Her local priest at home was an Irish Republican Brotherhood activist, Fr James O'Daly, who let her know the plan for the rising Easter 1916.
Due to the confusion caused by Eoin MacNeill on Easter Sunday, the mobilisation planned for Tyrone was abortive.
Walsh remained involved in nationalist activities for the next few years and eventually had to quit her teaching position by 1919 because of harassment for her politics.
[1][2] Having returned home to Clogher from Belfast, Walsh was appointed by Tyrone County Council as their first woman rate collector in 1921.
When her family home was raided by the Royal Ulster Constabulary there were a number of documents found which were allegedly sedition and she fled Northern Ireland and moved to Dublin that month.

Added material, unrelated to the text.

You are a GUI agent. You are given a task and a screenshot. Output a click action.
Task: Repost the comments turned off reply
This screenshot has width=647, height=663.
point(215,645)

[1][2] In Dublin by December 1922 her qualifications allowed Walsh to get a position as a children's library assistant librarian in Rathmines.
[1][2][9][10][6][11][12] Walsh continued to be a national activist using her home to launch the new party Saor Éire as well as working on the editorial board of The Bell with Peadar O'Donnell.
She was a regular speaker at the meetings of the Women's Social and Progressive League founded by Hanna Sheehy-Skeffington and with Mary Hayden and Maud Gonne MacBride.